* [ASSIGNMENT] Copy, word for word, the lines below from the one containing "1920x1053 pixels." up to and including the one containing "Image resolution: width=1024", with pictures left out.

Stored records
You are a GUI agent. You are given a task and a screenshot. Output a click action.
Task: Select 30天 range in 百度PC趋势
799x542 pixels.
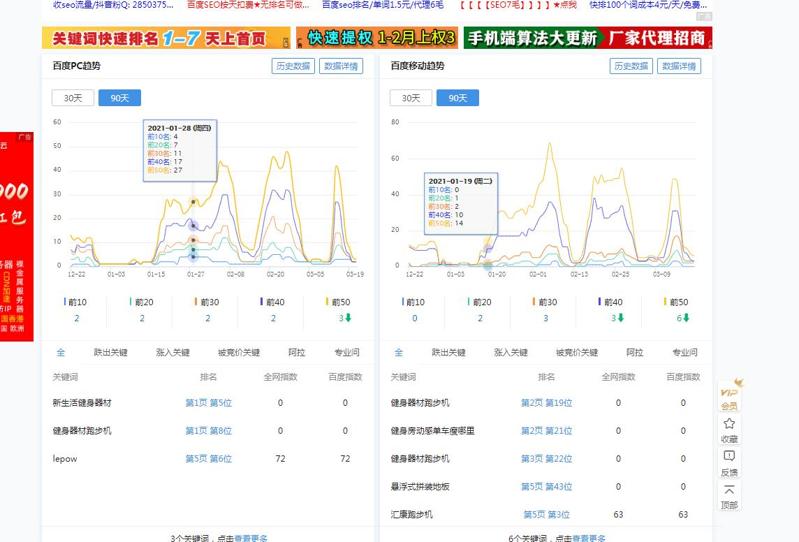(x=73, y=98)
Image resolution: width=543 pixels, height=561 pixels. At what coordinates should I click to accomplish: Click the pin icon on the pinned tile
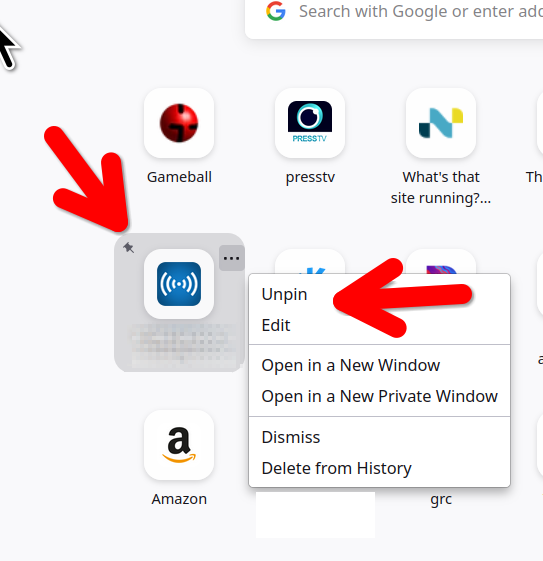128,248
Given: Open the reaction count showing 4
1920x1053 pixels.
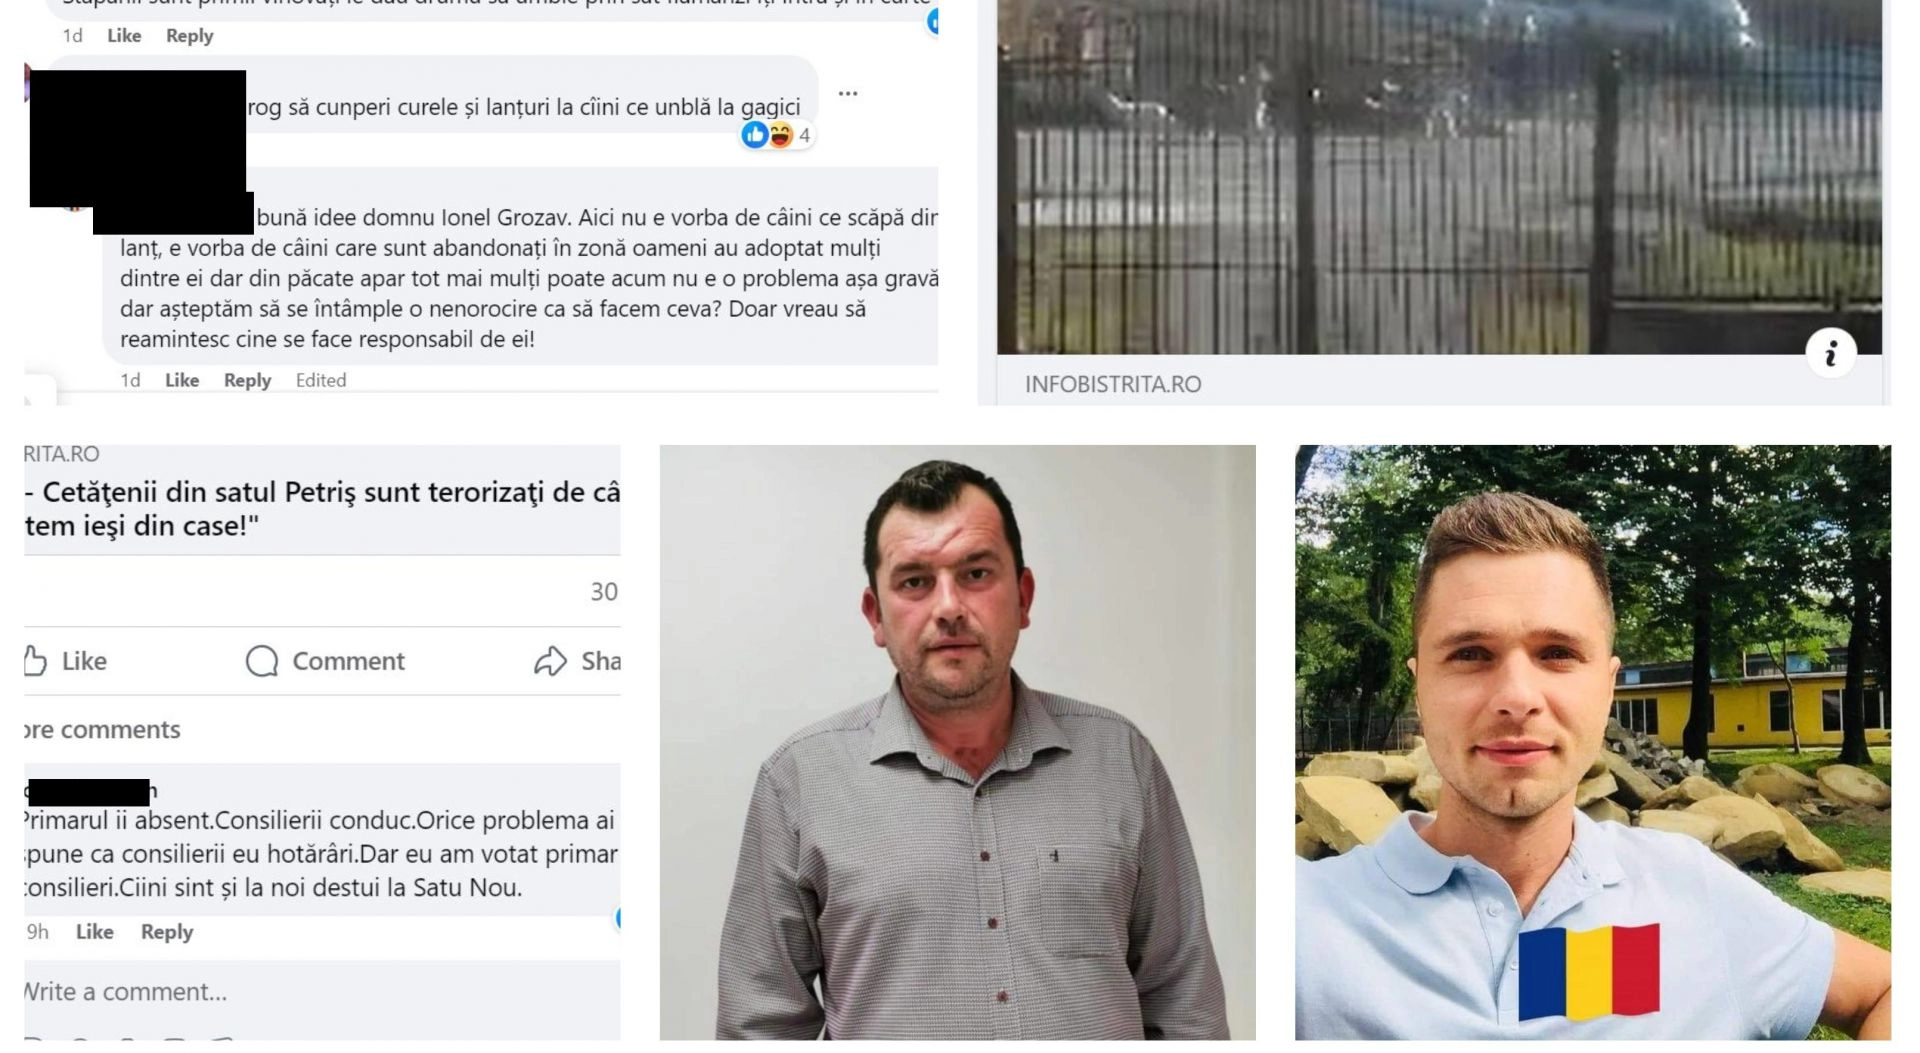Looking at the screenshot, I should point(804,135).
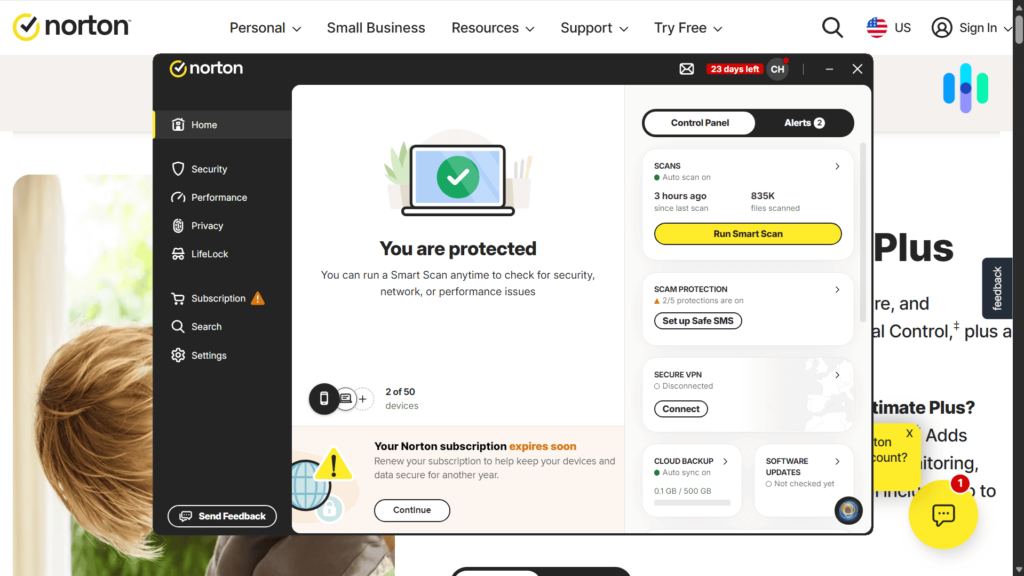Click the Run Smart Scan button
This screenshot has height=576, width=1024.
[748, 234]
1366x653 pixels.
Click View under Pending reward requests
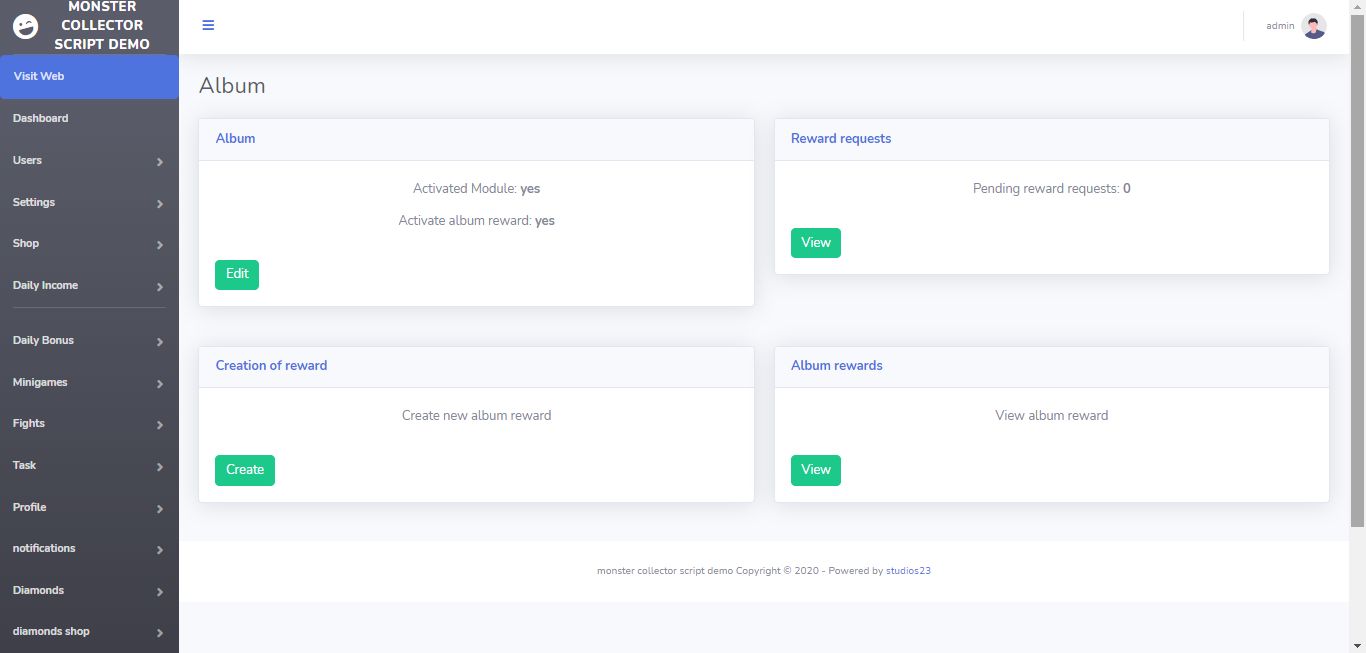pyautogui.click(x=816, y=243)
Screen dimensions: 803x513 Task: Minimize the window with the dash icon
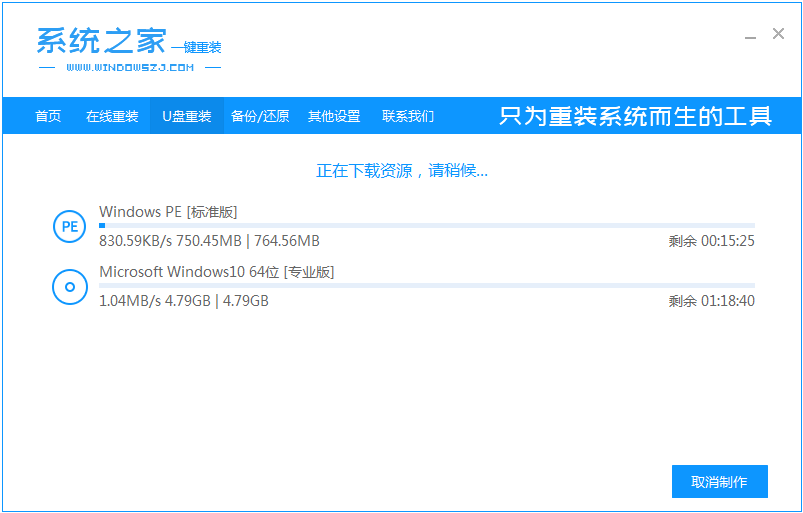tap(750, 36)
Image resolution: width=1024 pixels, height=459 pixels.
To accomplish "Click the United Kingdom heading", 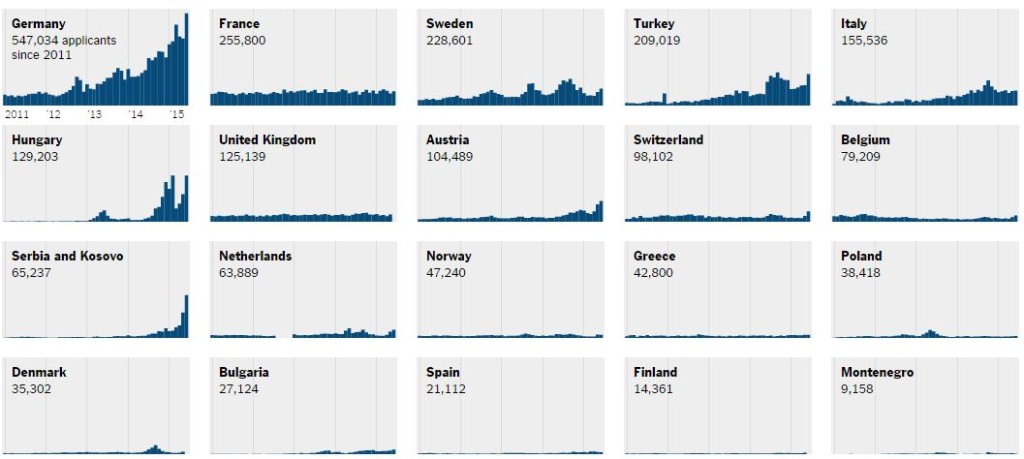I will [267, 140].
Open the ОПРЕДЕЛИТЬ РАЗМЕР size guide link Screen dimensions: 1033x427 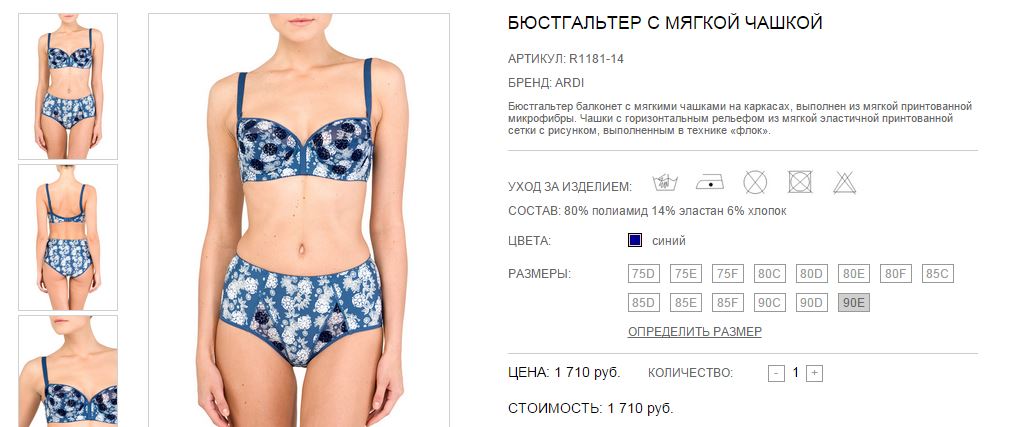click(694, 332)
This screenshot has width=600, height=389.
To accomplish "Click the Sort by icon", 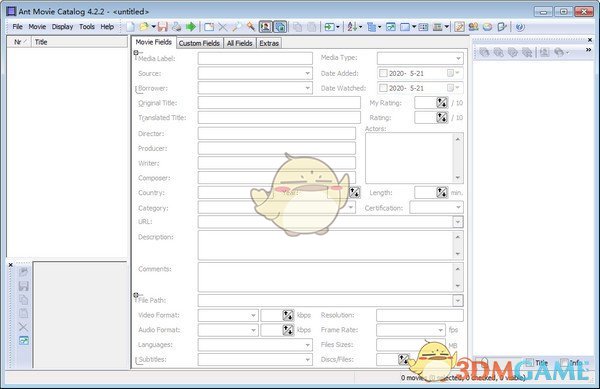I will tap(352, 27).
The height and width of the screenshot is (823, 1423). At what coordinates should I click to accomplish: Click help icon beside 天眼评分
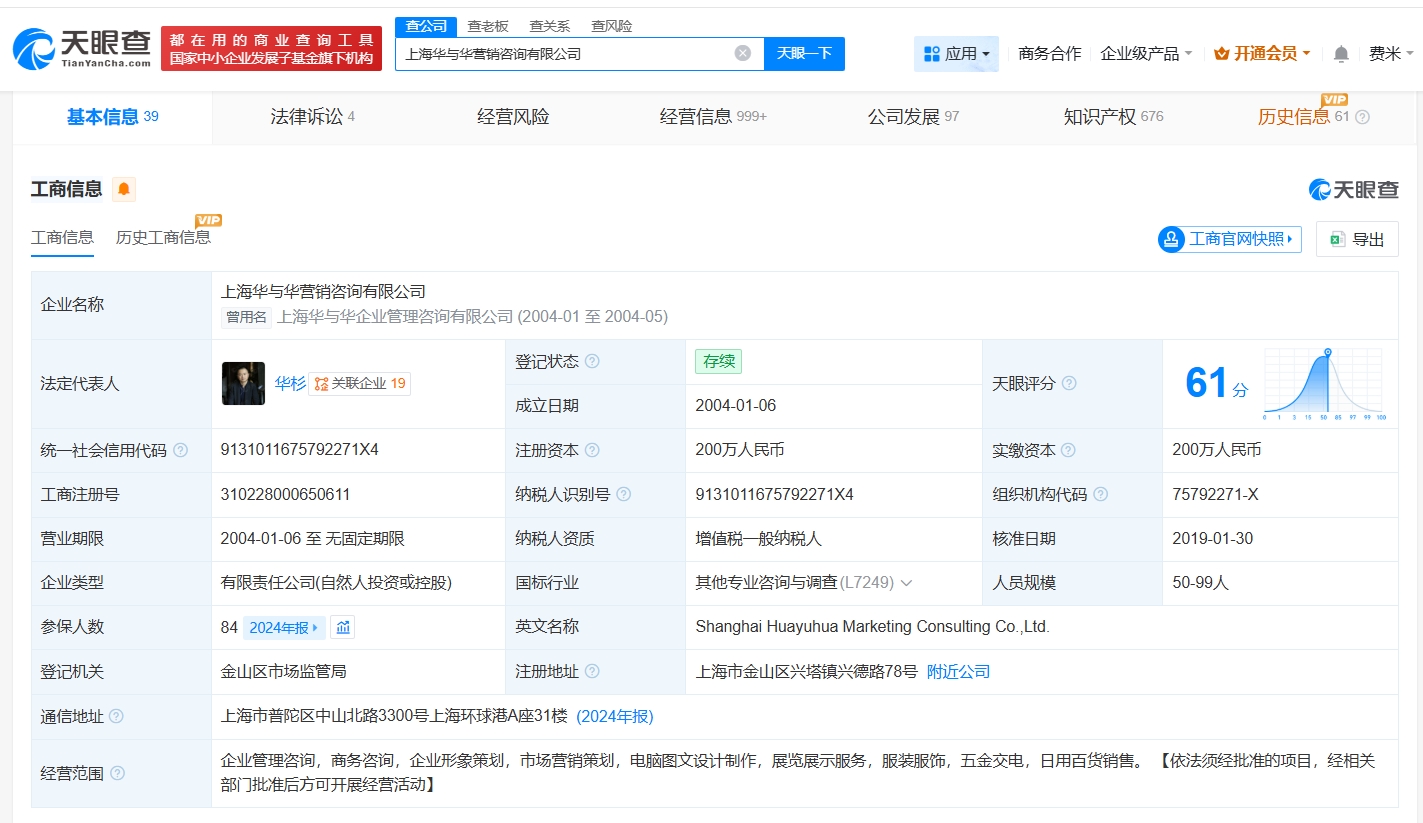coord(1069,383)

* [WRITTEN ANSWER]
1920x1053 pixels.
Looking at the screenshot, I should point(804,135).
Click the Run Smart Scan button
This screenshot has height=576, width=1024.
[748, 234]
1366x653 pixels.
Click View under Pending reward requests
pyautogui.click(x=816, y=243)
Screen dimensions: 803x513 Task: Minimize the window with the dash icon
tap(750, 36)
Image resolution: width=1024 pixels, height=459 pixels.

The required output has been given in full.